Washington réclame l'extradition d'Oriel Jean

25 mars 2004

L'audience d'Oriel Jean devant la Commission de l'immigration et du statut de réfugié à Toronto s'est conclue de manière dramatique, lundi.

Le chef de la sécurité du président déchu d'Haïti Jean-Bertrand Aristide a été arrêté par des agents de la GRC, qui lui ont signifié que les États-Unis réclamaient son extradition pour trafic de cocaïne.

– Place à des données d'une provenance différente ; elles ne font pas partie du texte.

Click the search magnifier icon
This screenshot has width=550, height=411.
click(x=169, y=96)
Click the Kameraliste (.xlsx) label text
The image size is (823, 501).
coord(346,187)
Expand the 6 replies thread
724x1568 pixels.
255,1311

Oriel Jean et sa femme Bettina ont été placés en détention à leur arrivée à Toronto, mercredi dernier, en provenance de la République dominicaine. Mme Jean a été libérée, mais son mari a reçu l'ordre de comparaître devant les services d'immigration.

Lors de l'audience, l'avocate de Citoyenneté et Immigration Canada, Goudrin Leblanc, a indiqué qu'Oriel Jean a effectué plusieurs voyages au Canada depuis 1989. Elle a réclamé son maintien en détention, citant des allégations selon lesquelles l'homme serait lié au crime organisé et au trafic de drogue, et constituerait un danger public.

Quant à l'avocat d'Oriel Jean, Me Guidy Mamann, il a affirmé que son client avait été interrogé par un membre de l'agence américaine de lutte anti-drogue au cours du week-end. L'agent voulait obtenir des informations sur les trafiquants de drogue en Haïti, et a prévenu Oriel Jean qu'il pourrait devoir faire face à des accusations aux États-Unis s'il refusait de coopérer.

L'avocat a ajouté que selon lui, l'agence américaine de lutte contre la drogue a l'intention de se servir du Canada, de la GRC et du processus d'immigration pour faire pression sur Oriel Jean et l'amener à coopérer.